ECLI:NL:TADRSHE:2025:34 Raad van Discipline 's-Hertogenbosch 24-591/DB/LI
ECLI: | ECLI:NL:TADRSHE:2025:34 |
---|---|
Datum uitspraak: | 03-03-2025 |
Datum publicatie: | 03-03-2025 |
Zaaknummer(s): | 24-591/DB/LI |
Onderwerp: | Tuchtprocesrecht, subonderwerp: Hoger beroep niet mogelijk |
Beslissingen: | Beslissing op verzet |
Inhoudsindicatie: | Verzet ongegrond |
Beslissing van de Raad van Discipline in het ressort ‘s-Hertogenbosch
van 3 maart 2025
in de zaak 24-591/DB/LI
naar aanleiding van het verzet tegen de beslissing van de voorzitter van de raad van discipline van 27 september 2024 op de klacht van:
klager
over:
verweerder
gemachtigde: [kantoorgenoot]
1. Verloop van de procedure
1.1 Op 12 juni 2024 heeft klager bij de deken van de Orde van Advocaten in het arrondissement Limburg (hierna: de deken) een klacht ingediend over verweerder.
1.2 Op 7 augustus 2024 heeft de raad het klachtdossier met kenmerk K24-068 van de deken ontvangen.

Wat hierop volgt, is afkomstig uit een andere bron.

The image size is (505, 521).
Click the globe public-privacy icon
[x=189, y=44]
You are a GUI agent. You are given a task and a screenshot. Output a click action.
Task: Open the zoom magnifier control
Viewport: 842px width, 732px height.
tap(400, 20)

1.3 Bij beslissing van 27 september 2024 heeft de voorzitter van de raad (hierna ook: de voorzitter) de klacht niet-ontvankelijk verklaard op grond van artikel 46g, eerste lid, aanhef en onder a, van de Advocatenwet. Deze beslissing is op diezelfde datum verzonden aan partijen.
1.4 Op 28 september 2024, aangevuld op 30 september 2024, heeft klager verzet ingesteld tegen de beslissing van de voorzitter. De raad heeft het verzetschrift op diezelfde datum ontvangen.
1.5 Het verzet is behandeld op de zitting van de raad van 20 januari 2025 . Daarbij was klager aanwezig. Verweerder is, zoals door hem vooraf is medegedeeld, niet verschenen.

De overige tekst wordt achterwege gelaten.